-- DATA SECTION follows --
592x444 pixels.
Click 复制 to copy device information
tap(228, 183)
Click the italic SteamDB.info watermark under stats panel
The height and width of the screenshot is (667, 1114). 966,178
-- DATA SECTION concluded --
- _ASSIGNMENT_:
Everything in the data must be repeated exactly; leave no line out.

- _SOLUTION TO THE PROBLEM_:
592x444 pixels.
Click 复制 to copy device information
tap(228, 183)
Click the italic SteamDB.info watermark under stats panel
The height and width of the screenshot is (667, 1114). 966,178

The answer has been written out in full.